* [PROBLEM TO WORK ON]:
The range to repeat runs from the line with "Save the Application logs settings" to the last line below, both ends included; give it exactly and without pictures.

Extracted records:
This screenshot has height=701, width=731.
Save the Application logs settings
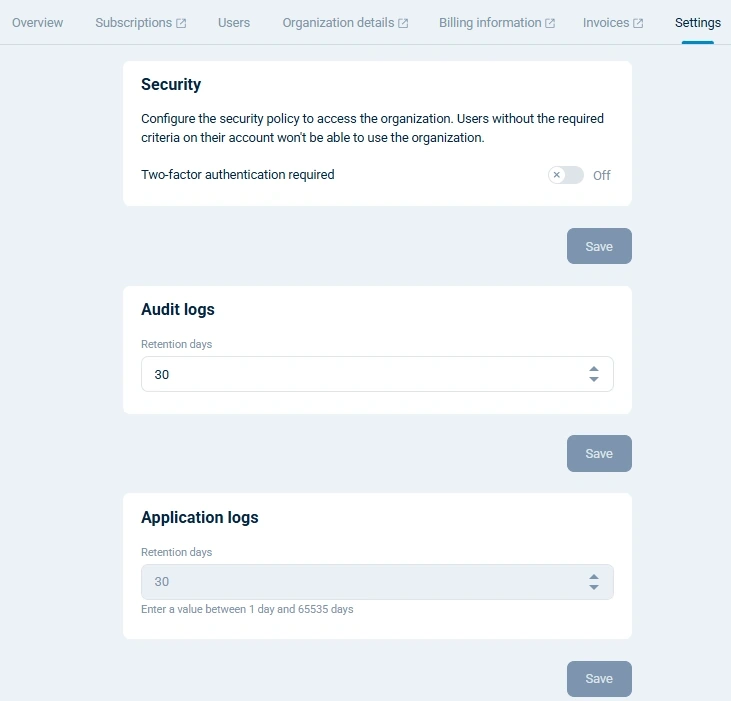pos(599,679)
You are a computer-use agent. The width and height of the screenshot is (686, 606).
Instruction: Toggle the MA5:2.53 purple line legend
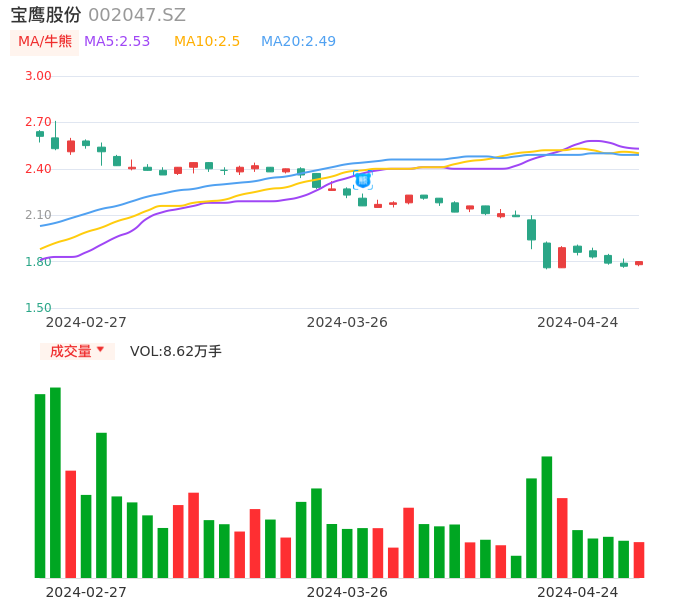(117, 42)
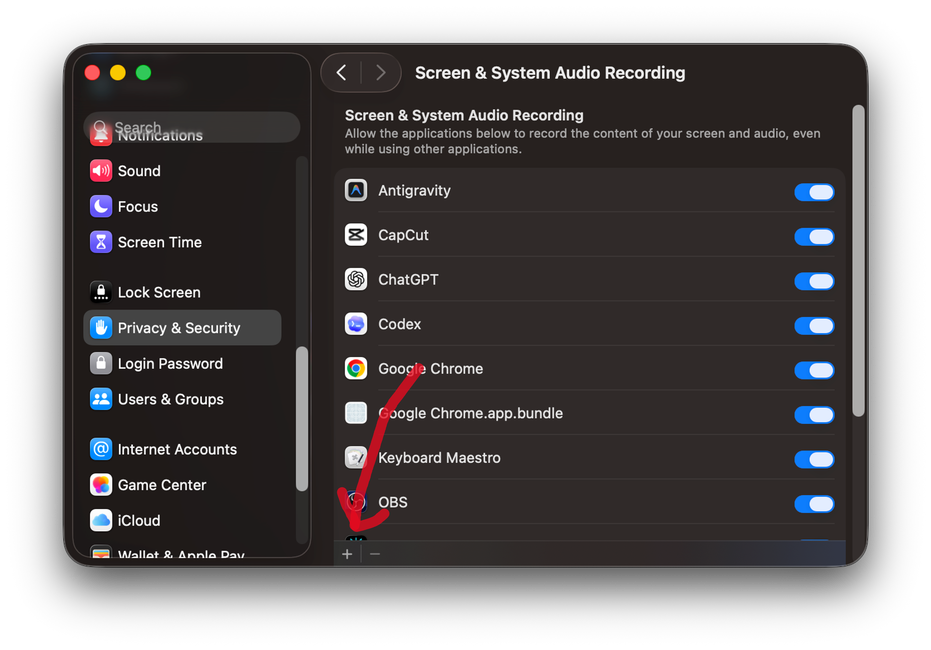Click the CapCut app icon
The height and width of the screenshot is (650, 931).
tap(356, 236)
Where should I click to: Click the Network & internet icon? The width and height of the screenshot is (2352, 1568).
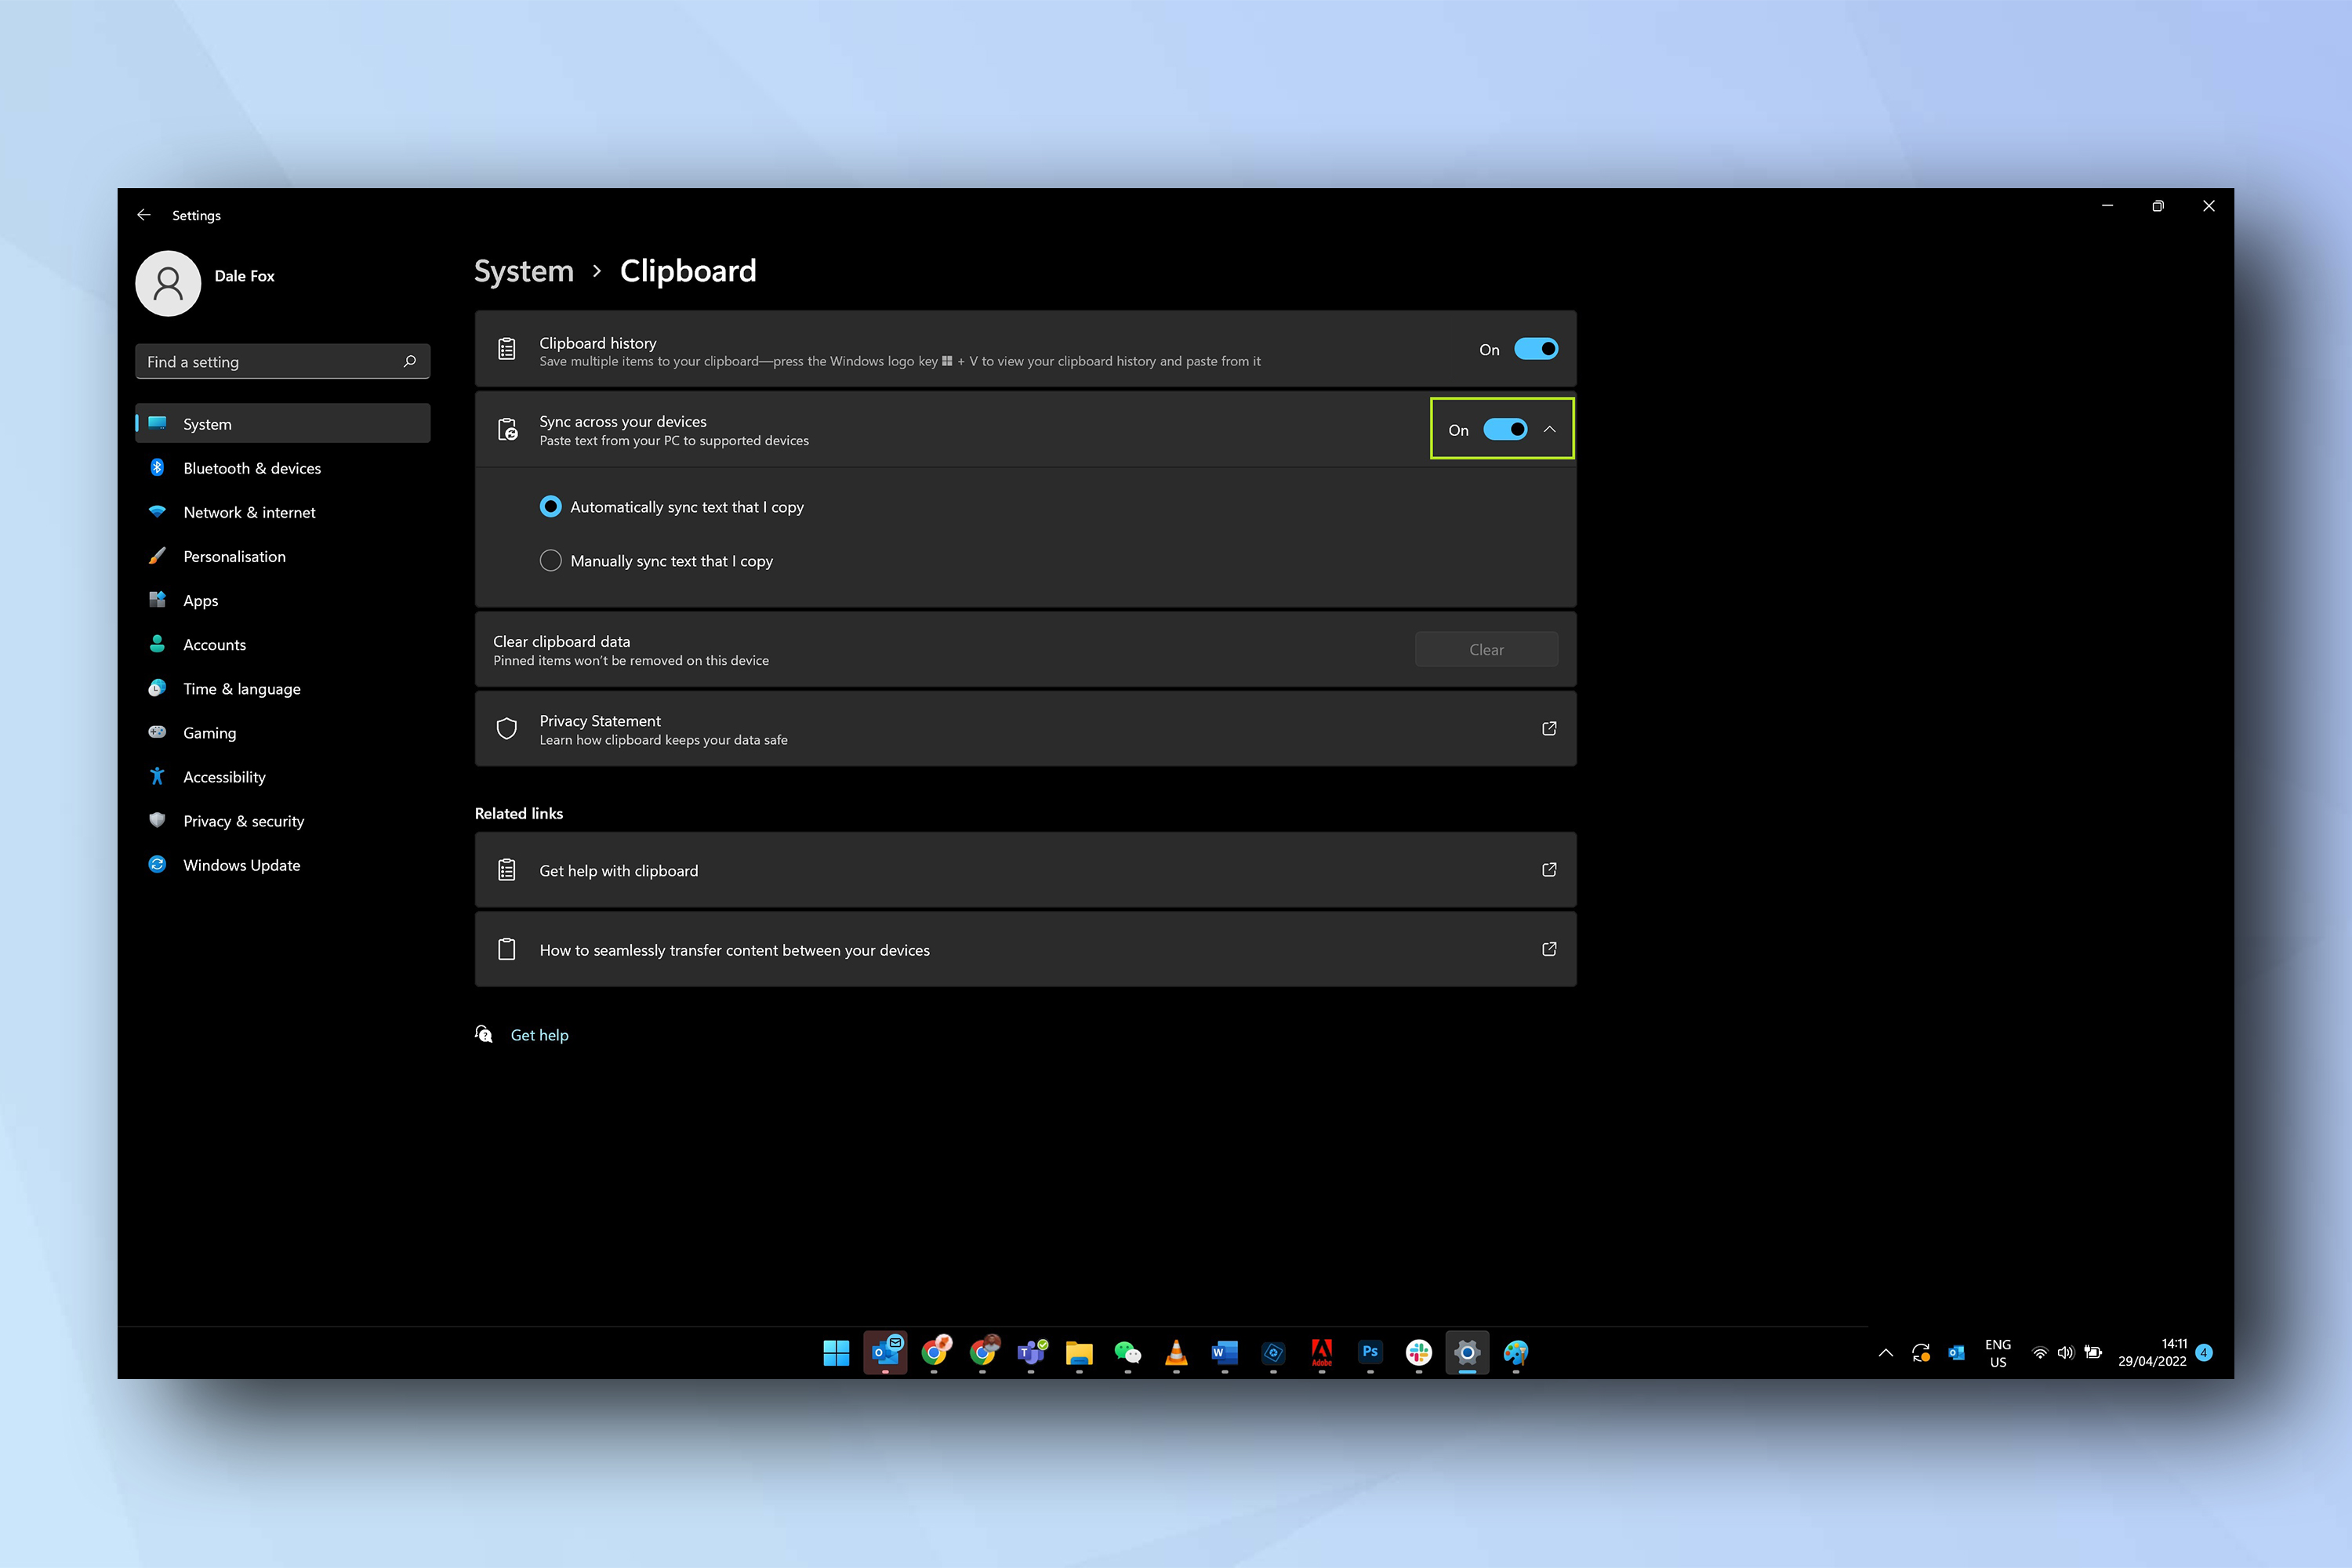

* [RESULT OF THE TASK]:
Save the Application logs settings
pos(599,679)
You are a computer-use agent. The width and height of the screenshot is (686, 606).
Instruction: Toggle the MA5:2.53 purple line legend
(117, 42)
Click the CapCut app icon
The height and width of the screenshot is (650, 931).
tap(356, 236)
Where should I click to: Click the Network & internet icon? The width and height of the screenshot is (2352, 1568).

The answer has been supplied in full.